To say a lot has changed within the past year or so is the most underwhelming statement of the century—so much so that that sentence in itself is pretty underwhelming too. But perhaps one of the most heartwarming and comforting things that have remained unchanged is the resilience and tenacity of the beloved Naro Cinema. That resilience will finally see a planned opening (with limited capacity) this June, according to one-half of the dynamic duo that has made the theater what it is today, Thom Vourlas. They’ve set their reopen date to June 4th. Additionally, Naro supporters can expect the theater to continue their wildly popular Mal Vincent Classic Series in July and August.

Originally founded as The Colley Theater in 1936, the 500-allotted seat theater went through the gamut of ownership changes from founder William S. Wilder (1936-1946) and wife, Myde Wilder (late 40s-1950s). The theater then was in the hands of local movie-chain owners Robert Levine (1960s-early 70s) before being passed on to creditors in the 70s. The Naro that we all know and love today has been under operation by film enthusiasts Tench Phillips and Thom Vourlas. And if being thrown around like a game of “hot potato” wasn’t enough, the Naro was met with other external factors that inevitably affected the way it operated.

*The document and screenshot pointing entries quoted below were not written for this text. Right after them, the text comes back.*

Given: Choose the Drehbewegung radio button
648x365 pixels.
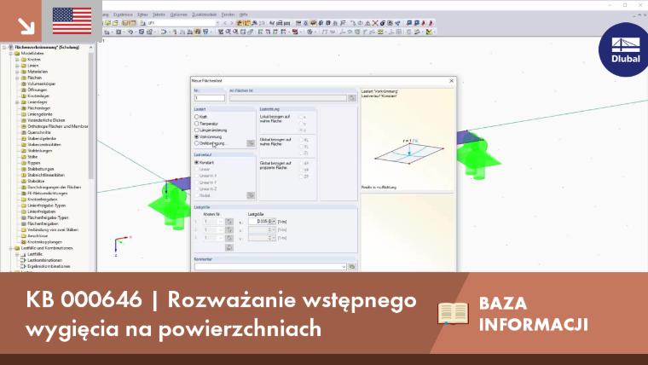Looking at the screenshot, I should click(x=197, y=143).
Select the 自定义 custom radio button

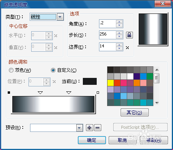pos(53,70)
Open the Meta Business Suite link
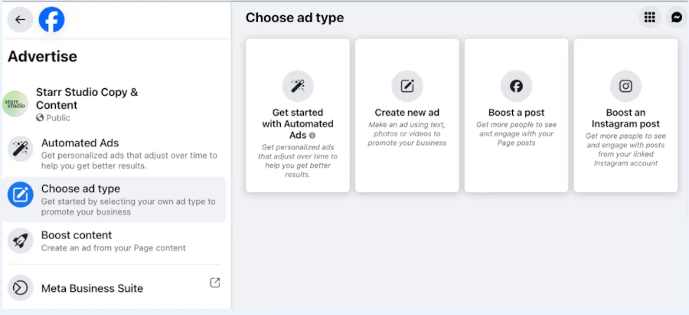Image resolution: width=689 pixels, height=315 pixels. (114, 287)
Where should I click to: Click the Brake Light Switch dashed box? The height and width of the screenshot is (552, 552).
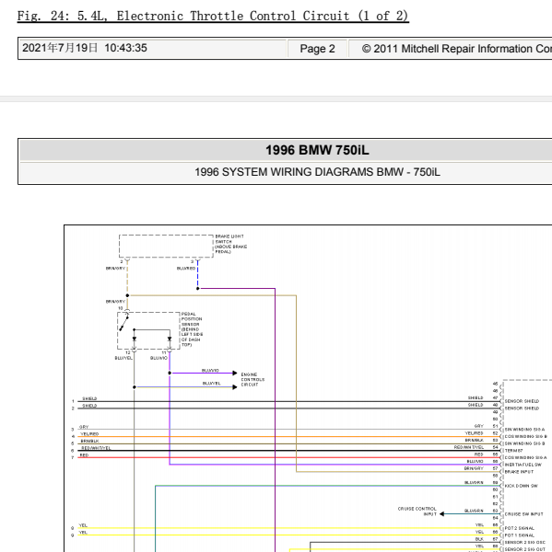(166, 246)
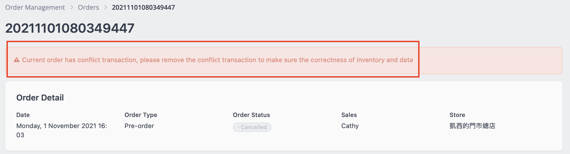Click the Order Status label
The width and height of the screenshot is (570, 154).
(251, 115)
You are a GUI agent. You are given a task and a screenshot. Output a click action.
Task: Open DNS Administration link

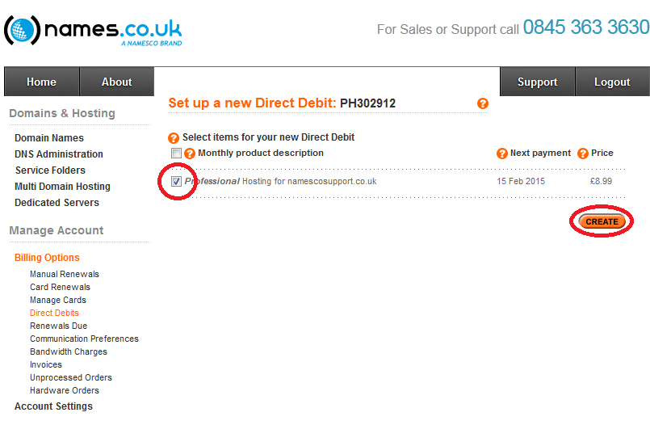(59, 154)
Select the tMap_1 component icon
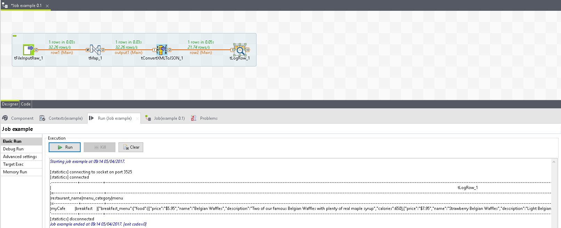Image resolution: width=561 pixels, height=228 pixels. click(x=95, y=50)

As expected with time, the sociological and technological components of society caught up with the single-screen, Norfolk staple. A rising shift in demographics coupled with more accessibility to multiplex cinemas left the Naro hurting for business, ultimately leading the theater to take on a new identity as a playhouse (The Actor’s Theater) under the ownership of the Stein family. Eventually, the Naro returned to its roots with the help of Tench Phillips, Thom Vourlas, and their company, Art Repertory Films—-this time with a twist: The Naro would become the Naro Expanded Cinema, a name change reflective of the theater’s newly introduced focus on showing foreign, art, and independent films. But what sealed the deal in the success of this new era was a business decision by the duo to run the cinema solely as an independent theater. Following the boom of multiplex cinemas, the Naro set itself apart as a specially curated movie-viewing experience amidst the oversaturated market of big blockbusters, creating a monopoly on showcasing classic movies.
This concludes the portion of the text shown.